Birileri tarafından kotarılıp dünyaya salınan salgının başlangıcında “Artık hiçbir şey eskisi gibi olmayacak!” açıklaması yapılmıştı. Maalesef doğru çıktı! İnsanlık, hayatta kalmaktan başka bir amacı olmayan, sadece kendini düşünen, yağmacı, stokçu ve asosyal bir kitleye dönüşmeye başladı.
Üstelik ülkemizde ve dünyada milyonlarca insanın bu süreçte bağışıklık sistemleri çöktü, ruhsal dengeleri bozuldu. Paranoyak, psikopat, asosyal kişilerin sayısı katlanarak arttı. Birileri dünyaya yeni bir virüs korkusu daha salarlarsa, maalesef bunların arasına yeni milyonlar eklenecek.
“Yeter ki ölmeyelim!”
“Biyolojik savaş üzerinden dijital dünya düzenini inşa etmek” isteyenlerin, her ülkedeki adamları vasıtasıyla saldıkları tezvirat, ilk büyük dalgada kendilerinin bile beklemediği kadar başarı sağladı. Oluşturulan korku ortamıyla büyük panik yaşayan kitleler, artık verilen emirlere ve konulan her türlü yasağa uyacak, olağanüstü hal ile yönetilmeye karşı çıkmayacak, ölmemek için diktatörlüğe bile razı olacak, güya virüsü önleyebilmek adına kendilerine dayatılacak her türlü tedavi biçimine kayıtsız-şartsız ‘evet’ diyecek durumdalar…
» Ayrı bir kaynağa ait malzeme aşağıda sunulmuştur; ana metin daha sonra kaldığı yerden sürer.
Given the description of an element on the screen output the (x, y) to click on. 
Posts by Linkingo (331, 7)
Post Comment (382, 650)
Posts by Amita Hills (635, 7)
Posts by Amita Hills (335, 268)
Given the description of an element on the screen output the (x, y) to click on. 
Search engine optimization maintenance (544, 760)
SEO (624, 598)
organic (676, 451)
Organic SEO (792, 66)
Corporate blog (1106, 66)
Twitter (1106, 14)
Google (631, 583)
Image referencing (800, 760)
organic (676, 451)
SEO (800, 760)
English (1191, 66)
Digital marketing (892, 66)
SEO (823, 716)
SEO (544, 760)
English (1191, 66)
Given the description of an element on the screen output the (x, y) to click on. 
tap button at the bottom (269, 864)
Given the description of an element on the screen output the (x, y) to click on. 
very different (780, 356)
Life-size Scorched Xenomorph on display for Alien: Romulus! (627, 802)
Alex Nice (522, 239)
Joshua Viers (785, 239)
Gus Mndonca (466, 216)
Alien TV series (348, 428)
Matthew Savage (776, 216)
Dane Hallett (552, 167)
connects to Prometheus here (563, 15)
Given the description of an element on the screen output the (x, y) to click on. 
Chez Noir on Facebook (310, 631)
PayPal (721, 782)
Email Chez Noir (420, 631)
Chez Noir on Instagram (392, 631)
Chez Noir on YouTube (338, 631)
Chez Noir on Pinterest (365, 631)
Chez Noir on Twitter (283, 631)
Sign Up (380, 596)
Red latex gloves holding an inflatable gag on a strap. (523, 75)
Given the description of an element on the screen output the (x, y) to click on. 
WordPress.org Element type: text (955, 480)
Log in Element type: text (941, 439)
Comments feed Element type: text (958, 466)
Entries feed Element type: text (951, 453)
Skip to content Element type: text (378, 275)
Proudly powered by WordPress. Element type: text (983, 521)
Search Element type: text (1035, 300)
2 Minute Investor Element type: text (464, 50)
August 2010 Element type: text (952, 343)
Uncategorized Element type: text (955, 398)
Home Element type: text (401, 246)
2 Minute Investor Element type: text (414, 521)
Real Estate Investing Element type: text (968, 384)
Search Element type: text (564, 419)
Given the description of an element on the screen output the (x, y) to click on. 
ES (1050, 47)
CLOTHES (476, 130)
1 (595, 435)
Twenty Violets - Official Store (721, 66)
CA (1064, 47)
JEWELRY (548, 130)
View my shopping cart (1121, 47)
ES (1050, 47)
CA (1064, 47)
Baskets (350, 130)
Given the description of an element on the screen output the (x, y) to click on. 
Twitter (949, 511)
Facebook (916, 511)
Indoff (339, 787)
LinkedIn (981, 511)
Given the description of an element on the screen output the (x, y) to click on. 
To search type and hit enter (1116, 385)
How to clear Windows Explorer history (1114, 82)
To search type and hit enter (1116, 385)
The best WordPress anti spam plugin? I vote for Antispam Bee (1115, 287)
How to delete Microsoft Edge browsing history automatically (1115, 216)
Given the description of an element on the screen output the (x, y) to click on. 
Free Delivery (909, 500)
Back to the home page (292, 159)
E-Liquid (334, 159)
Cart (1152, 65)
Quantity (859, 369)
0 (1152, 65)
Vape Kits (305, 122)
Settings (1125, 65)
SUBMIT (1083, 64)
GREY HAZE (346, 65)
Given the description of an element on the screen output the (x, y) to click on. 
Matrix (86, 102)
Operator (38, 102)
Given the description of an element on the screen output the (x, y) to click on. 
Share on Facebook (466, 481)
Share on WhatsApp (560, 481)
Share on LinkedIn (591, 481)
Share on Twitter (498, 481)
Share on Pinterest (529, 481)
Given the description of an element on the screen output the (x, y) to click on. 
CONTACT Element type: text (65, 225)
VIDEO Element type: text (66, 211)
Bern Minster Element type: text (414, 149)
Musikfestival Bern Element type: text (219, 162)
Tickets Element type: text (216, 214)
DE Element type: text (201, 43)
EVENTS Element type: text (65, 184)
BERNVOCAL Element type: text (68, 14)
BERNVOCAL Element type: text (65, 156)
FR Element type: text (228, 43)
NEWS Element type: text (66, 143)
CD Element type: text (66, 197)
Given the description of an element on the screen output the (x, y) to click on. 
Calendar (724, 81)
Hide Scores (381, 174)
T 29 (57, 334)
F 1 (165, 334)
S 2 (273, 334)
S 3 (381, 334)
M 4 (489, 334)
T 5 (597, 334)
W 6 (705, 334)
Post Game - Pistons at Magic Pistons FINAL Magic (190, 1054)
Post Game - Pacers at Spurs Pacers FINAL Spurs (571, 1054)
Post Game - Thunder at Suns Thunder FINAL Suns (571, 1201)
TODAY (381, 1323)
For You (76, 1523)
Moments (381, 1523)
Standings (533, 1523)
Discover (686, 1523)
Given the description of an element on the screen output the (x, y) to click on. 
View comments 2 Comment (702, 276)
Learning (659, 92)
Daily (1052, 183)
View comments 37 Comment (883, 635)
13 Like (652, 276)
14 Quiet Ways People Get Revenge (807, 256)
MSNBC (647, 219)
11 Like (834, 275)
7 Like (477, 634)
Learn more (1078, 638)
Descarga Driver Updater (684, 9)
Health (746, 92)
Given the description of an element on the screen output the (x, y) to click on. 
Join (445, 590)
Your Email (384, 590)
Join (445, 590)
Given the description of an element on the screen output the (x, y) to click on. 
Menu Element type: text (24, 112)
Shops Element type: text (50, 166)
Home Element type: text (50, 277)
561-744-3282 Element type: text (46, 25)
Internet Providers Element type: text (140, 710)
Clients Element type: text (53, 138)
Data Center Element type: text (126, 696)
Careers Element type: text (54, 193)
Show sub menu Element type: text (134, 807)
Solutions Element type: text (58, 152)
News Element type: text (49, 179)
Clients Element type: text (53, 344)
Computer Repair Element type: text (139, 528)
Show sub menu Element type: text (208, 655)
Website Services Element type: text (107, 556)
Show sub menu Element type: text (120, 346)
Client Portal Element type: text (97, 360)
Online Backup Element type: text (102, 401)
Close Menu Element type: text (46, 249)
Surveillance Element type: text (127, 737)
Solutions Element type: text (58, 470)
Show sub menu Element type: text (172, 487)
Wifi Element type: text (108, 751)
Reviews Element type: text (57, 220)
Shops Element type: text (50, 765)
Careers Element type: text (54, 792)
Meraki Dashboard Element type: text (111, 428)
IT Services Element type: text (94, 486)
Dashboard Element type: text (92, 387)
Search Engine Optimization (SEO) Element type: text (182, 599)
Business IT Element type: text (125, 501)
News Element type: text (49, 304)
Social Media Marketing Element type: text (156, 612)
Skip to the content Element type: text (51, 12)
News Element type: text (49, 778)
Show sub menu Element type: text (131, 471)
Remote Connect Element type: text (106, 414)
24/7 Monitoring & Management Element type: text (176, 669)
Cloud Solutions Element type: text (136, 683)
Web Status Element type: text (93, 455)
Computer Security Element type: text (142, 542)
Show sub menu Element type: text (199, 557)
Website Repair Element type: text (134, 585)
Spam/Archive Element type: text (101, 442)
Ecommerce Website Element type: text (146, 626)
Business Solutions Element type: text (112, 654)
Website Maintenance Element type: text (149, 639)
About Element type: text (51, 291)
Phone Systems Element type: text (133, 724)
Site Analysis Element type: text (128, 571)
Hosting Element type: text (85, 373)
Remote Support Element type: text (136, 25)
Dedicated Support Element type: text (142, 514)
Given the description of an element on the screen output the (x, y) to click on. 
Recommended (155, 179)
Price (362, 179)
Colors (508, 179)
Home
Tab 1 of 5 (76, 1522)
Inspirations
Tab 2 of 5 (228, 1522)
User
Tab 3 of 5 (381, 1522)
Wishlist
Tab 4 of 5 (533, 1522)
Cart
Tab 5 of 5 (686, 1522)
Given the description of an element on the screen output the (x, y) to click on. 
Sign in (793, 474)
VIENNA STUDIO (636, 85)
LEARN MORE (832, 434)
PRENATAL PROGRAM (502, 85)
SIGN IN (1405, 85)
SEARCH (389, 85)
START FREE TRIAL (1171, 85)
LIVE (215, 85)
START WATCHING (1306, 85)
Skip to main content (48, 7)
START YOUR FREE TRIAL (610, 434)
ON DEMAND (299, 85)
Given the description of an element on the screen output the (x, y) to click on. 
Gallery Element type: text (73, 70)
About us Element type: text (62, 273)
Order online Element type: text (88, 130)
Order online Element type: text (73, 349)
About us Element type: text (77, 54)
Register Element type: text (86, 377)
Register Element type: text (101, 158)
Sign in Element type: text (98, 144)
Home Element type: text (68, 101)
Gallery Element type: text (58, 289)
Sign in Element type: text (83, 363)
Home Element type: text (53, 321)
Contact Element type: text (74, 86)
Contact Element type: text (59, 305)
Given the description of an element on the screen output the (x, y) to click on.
Çünkü insanlar, gölgelerinden bile korkar hale geldiler! Çünkü korku dağları bekliyor! Çünkü korku kol geziyor! Çünkü dört bir yana korku salarak, dünyayı tek elden yönetmeyi amaçlayan, ‘yeryüzünde bozgunculuk yapmaya, ekini ve nesli yok etmeye çabalayan’ “Korku İmparatorluğu” maalesef çok iyi çalışıyor!
Oysa korkunun ecele faydası yok! Oysa “Sürekli korku içinde olanlar, asla hür değiller!” Oysa “Korkarak yaşayanlar sadece hayatı seyrederler!” Oysa “Allah, bozguncuları sevmez!” Oysa “Allah, kâfirlerin tuzaklarını boşa çıkarandır.”